If you want to verify on your own corpus, the right pattern is: pick three representative recordings from your typical workload, run them through the top-three tools for your use case, and score against your needs. We re-run this benchmark quarterly. See also our 2026 ranked review and the accuracy-by-audio-quality deep dive.

Frequently asked questions

Why did Whisper win the noisy categories but not the clean ones?
Whisper large-v3 was trained on a huge corpus of varied audio, including a lot of noisy real-world recordings. That makes it disproportionately strong on hard inputs. On clean studio audio, the gap closes — every top-tier tool scores essentially perfectly, so the differentiator becomes punctuation polish and post-processing, where the commercial tools have invested more.

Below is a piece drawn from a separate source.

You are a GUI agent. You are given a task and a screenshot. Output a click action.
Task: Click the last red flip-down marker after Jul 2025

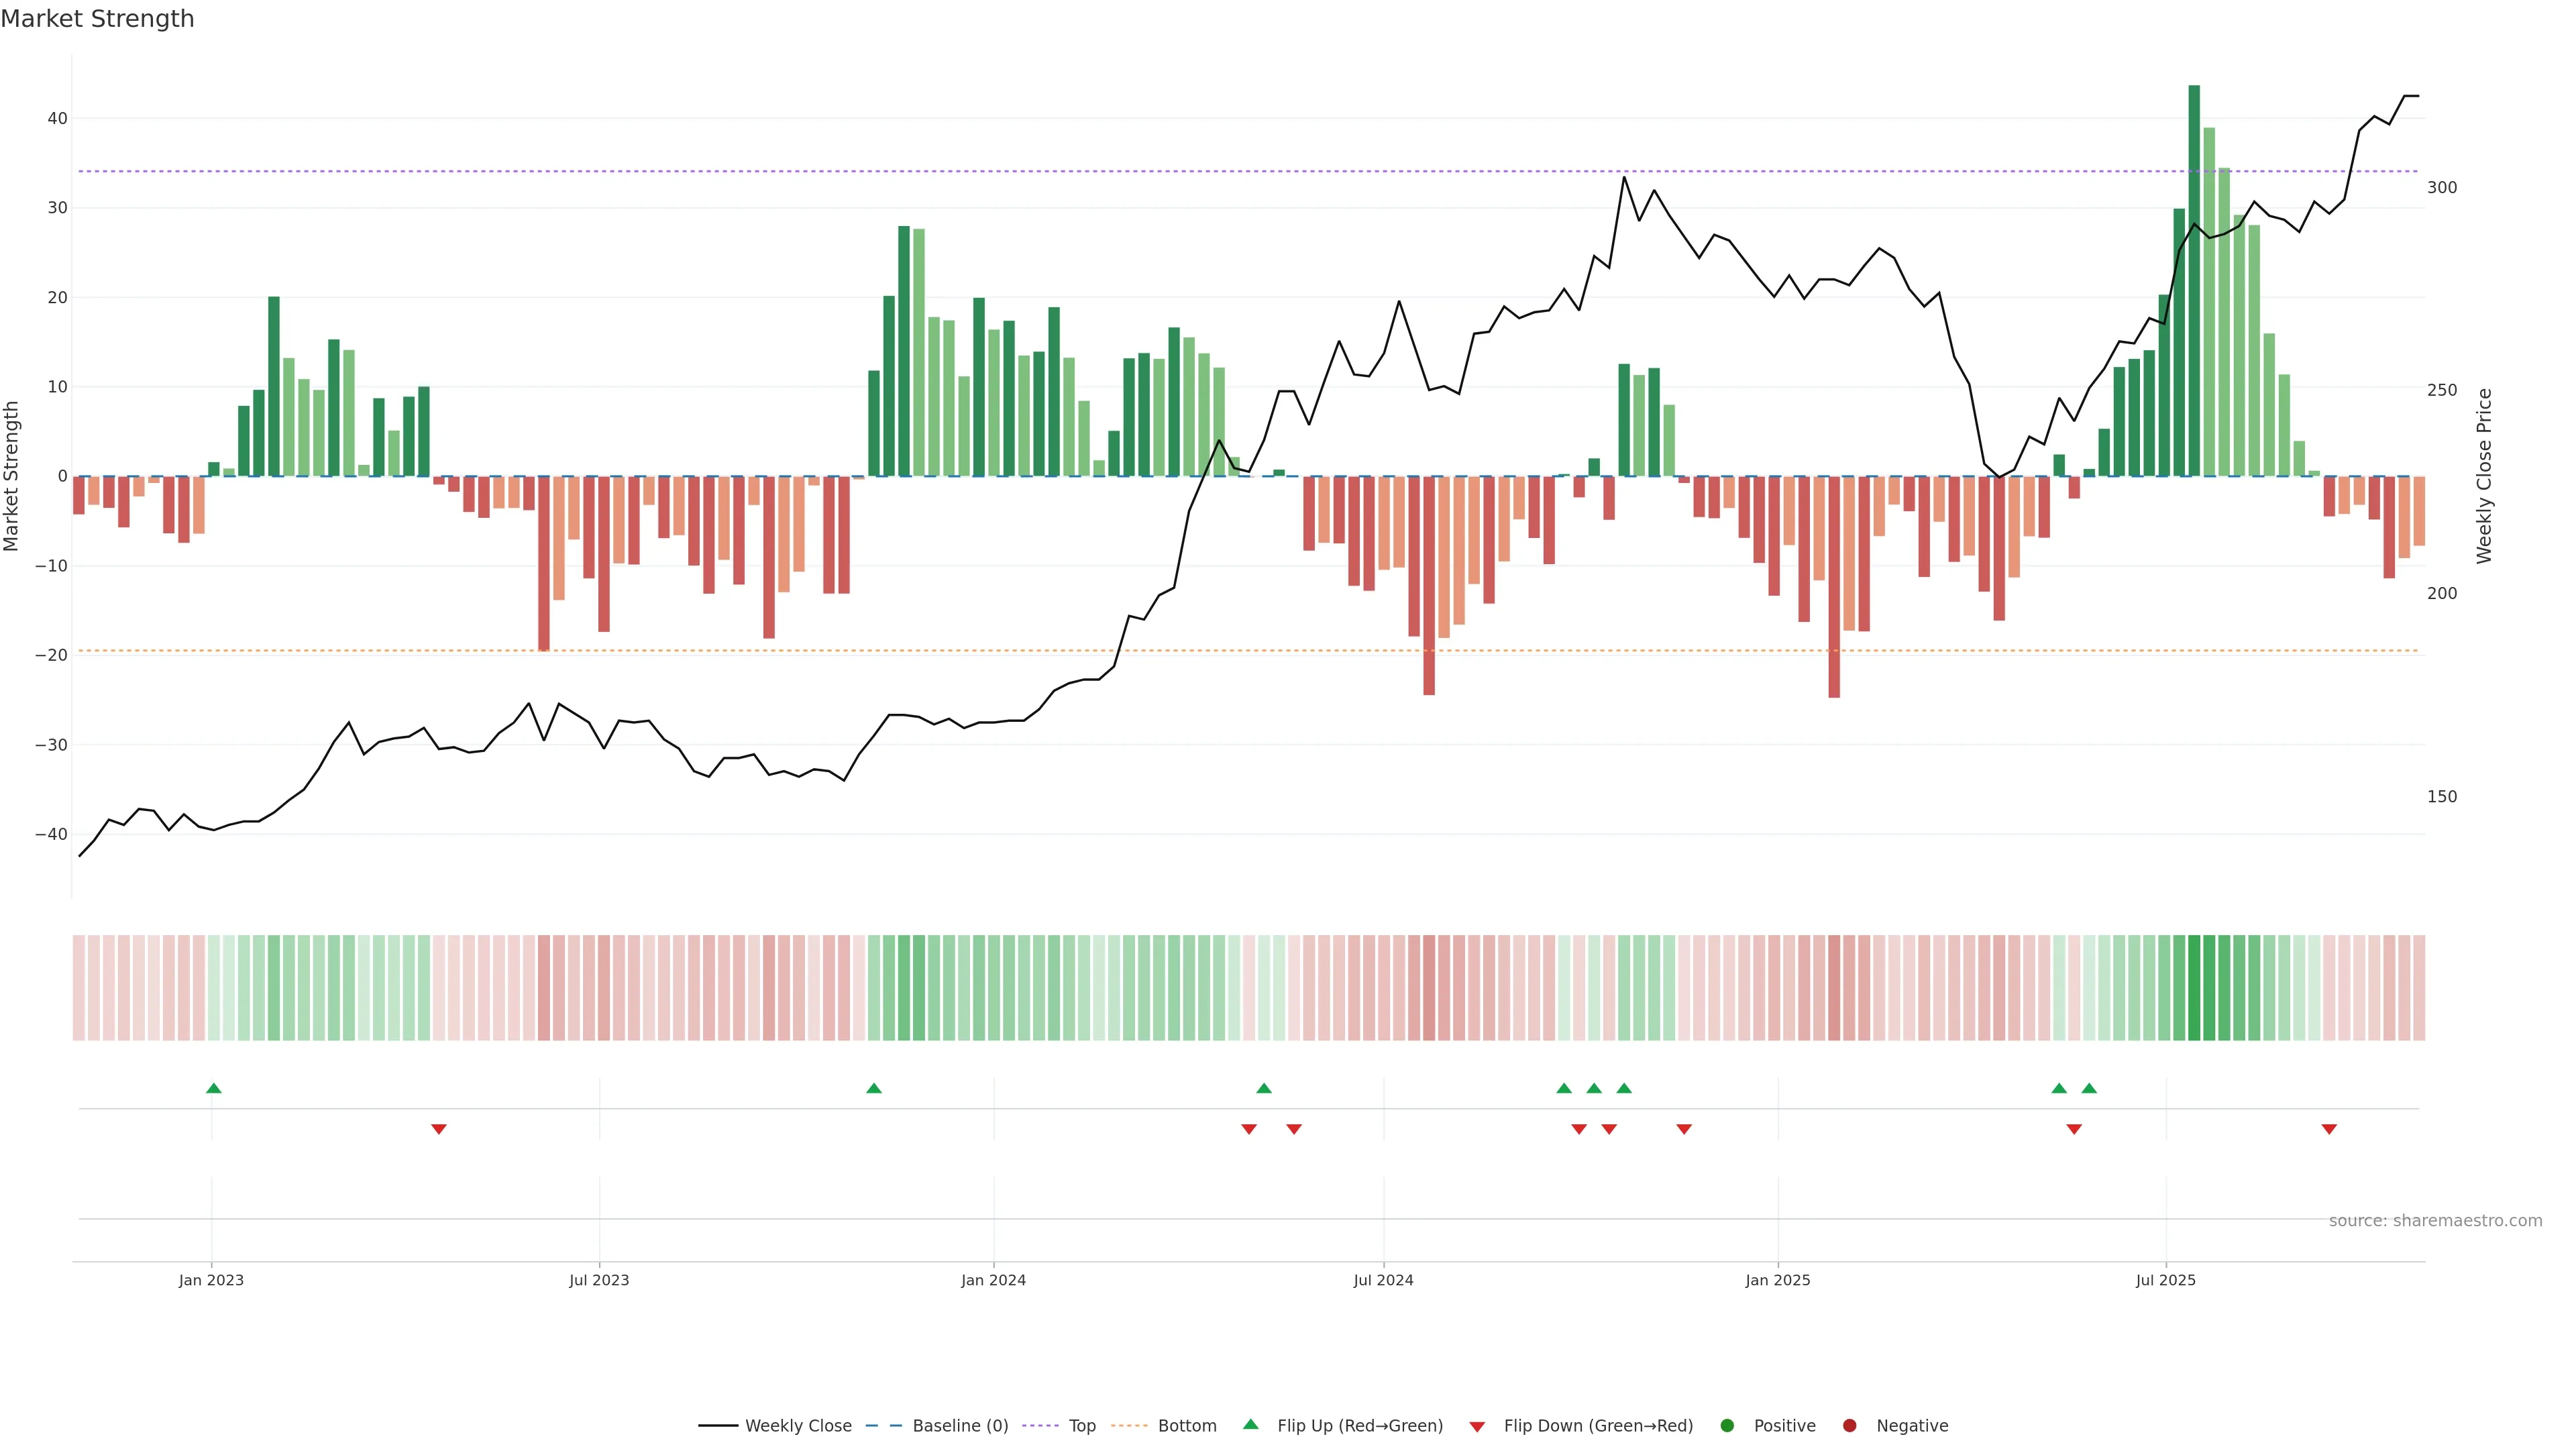coord(2329,1129)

Are these accuracy numbers comparable to vendor marketing claims?
Vendor marketing claims (98%, 99%) are usually measured on cherry-picked clean audio under best-case conditions. Our 93-96% range on top tools reflects a mix of clean and noisy inputs averaged together. On the clean podcast file alone, the top six tools all scored 96-99%, which is roughly consistent with vendor claims.
Can I get speaker labels with Whisper?
Not from the base whisper package. You need to add a diarization layer — WhisperX (which combines Whisper transcription with pyannote diarization) is the standard option. It works well but takes setup time. If speaker labels matter and you don't want the integration work, MDisBetter's web tool ships diarization by default.